Aber bis dahin waren es von meiner Wohnung 25 Kilometer und geschätzte sechs Stunden flotten Marsches. Ich hatte mich an Hand meiner Wanderkarte genau informiert.

Die erste Wegstrecke musste ich dem Wanderweg mit der ›Roter Punkt auf weißem Feld‹ Markierung folgen und durfte dann den Abzweig zur ›Grünes Kreuz auf weißen Grund‹ nicht verpassen. Es konnte also nichts schief gehen, wenn man einen Orientierungssinn besaß. Leider war ich mit so etwas nicht gesegnet. Oft fand ich meinen Kühlschrank in der Wohnung nicht, na ja, das war dann doch etwas übertrieben. Ich lachte in mich hinein.

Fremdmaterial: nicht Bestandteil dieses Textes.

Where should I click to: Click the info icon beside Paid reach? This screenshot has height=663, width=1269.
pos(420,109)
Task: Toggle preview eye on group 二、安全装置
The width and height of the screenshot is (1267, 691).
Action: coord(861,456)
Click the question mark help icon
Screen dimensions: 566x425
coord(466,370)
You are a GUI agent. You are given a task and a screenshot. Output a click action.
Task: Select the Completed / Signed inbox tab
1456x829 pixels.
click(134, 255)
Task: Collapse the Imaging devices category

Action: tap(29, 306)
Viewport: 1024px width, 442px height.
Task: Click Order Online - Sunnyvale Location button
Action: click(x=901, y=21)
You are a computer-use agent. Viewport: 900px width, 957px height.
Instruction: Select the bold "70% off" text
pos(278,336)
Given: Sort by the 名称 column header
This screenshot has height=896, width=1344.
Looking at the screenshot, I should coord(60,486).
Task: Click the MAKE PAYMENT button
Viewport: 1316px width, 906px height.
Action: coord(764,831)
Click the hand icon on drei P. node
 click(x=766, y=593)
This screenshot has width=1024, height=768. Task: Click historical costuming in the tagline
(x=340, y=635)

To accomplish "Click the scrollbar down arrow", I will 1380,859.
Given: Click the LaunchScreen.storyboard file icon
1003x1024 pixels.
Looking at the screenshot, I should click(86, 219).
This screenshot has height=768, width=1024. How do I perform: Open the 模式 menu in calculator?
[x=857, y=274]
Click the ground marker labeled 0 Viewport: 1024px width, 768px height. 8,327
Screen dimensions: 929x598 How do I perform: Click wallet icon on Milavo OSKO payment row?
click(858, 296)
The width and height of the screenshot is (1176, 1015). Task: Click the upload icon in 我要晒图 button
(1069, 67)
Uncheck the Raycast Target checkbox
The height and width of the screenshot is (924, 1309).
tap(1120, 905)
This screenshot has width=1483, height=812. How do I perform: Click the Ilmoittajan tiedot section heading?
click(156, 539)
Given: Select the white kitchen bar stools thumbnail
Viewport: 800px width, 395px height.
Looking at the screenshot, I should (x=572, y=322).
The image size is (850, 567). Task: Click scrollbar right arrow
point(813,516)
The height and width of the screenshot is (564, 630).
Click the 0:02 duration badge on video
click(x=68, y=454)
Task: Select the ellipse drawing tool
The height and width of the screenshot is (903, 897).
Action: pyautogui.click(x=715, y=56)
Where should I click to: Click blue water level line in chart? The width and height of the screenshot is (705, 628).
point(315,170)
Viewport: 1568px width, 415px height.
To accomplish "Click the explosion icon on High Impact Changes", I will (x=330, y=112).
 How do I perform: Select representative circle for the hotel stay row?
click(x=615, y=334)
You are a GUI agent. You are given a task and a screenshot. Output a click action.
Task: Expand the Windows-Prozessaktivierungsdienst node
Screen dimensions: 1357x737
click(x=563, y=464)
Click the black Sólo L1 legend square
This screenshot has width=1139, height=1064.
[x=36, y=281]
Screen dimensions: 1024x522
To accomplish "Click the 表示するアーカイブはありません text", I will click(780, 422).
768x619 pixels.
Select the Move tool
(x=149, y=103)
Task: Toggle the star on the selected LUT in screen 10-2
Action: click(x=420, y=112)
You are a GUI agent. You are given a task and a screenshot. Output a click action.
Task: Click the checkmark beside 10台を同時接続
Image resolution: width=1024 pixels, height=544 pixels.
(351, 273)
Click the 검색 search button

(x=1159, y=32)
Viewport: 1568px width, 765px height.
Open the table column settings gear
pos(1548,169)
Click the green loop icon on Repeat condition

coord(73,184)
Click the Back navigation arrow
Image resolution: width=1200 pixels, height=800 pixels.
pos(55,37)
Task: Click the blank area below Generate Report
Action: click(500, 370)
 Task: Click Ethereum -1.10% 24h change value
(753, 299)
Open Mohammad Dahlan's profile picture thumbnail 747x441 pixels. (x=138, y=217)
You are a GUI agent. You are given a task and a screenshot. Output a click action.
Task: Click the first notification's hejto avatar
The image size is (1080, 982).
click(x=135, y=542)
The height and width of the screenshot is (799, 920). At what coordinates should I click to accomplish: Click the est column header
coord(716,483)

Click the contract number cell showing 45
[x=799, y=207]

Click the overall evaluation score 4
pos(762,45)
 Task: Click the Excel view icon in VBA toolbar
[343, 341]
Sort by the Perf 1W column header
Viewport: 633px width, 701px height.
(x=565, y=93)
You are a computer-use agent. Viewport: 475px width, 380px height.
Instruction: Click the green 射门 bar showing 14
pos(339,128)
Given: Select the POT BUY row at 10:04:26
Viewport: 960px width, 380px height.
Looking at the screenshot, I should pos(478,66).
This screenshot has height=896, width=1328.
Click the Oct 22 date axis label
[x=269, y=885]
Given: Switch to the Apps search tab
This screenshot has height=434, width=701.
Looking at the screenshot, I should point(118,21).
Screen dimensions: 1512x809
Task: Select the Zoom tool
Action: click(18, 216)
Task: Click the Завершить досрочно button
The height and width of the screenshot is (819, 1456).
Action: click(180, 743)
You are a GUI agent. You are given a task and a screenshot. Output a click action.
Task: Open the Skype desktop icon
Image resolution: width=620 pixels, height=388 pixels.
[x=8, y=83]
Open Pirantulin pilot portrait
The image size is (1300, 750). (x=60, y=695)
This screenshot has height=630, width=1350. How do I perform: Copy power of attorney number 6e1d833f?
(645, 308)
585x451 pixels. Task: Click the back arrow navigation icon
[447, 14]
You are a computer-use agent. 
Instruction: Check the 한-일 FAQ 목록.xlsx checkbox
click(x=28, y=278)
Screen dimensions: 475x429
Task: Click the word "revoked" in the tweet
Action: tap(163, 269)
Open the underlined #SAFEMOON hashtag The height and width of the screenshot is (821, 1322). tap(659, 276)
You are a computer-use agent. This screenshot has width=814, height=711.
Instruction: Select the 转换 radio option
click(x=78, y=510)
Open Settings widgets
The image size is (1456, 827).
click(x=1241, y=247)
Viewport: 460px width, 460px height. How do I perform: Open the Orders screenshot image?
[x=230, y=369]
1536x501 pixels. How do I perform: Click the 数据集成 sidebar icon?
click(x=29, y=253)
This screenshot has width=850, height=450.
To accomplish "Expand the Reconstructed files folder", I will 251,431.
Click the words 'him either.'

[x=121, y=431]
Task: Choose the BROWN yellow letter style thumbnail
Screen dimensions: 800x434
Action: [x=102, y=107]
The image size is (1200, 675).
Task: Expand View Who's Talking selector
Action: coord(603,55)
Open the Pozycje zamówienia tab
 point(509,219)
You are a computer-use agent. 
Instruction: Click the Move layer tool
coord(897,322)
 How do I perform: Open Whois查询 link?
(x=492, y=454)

Verstärkt wurde die Vermutung, dass ich die erste und weitere Bänke nicht erreichen würde durch die Mail, die ich heute Nacht bekommen hatte.

Im Betreff stand ›Deine letzte Bank‹ und der Inhalt war genauso kryptisch.

›Wenn du diese Wanderung antrittst, wirst du von einer der besuchten Bänke nicht mehr aufstehen! Mit freundlichen Grüßen Wirsing Udo‹

Diese Mail mit ›Mit freundlichen Grüßen‹ zu beenden, war ja schon etwas seltsam und passte so gar nicht zu dem Text, der offensichtlich als offene Drohung gedacht war. Vor Allem, wer war der nette Herr Wirsing, der mich so sehr hasste? Ich kannte niemanden, der so hieß.

Oder war das nur ein Deckname? So wie in dem Film ›Das Vermächtnis des geheimen Buches‹, wo der Hauptdarsteller Nicolas Cage immer wieder das Rätsel zu entwirren versucht, das er gerade entdeckt hat und dessen Lösung ihn zum nächsten führen sollte. Er steht dabei frei vor sich hin philosophierend und mit wirren Gedankenfetzen kämpfend zwischen seinen unverständig glotzenden Mitstreitern. Eine davon war übrigens die smarte Diane Kruger, die meiner Meinung nach eine sehr gute Figur machte. Aber das trug, glaube ich, weder zu Cages, noch zu meiner Lösung des Problems etwas bei.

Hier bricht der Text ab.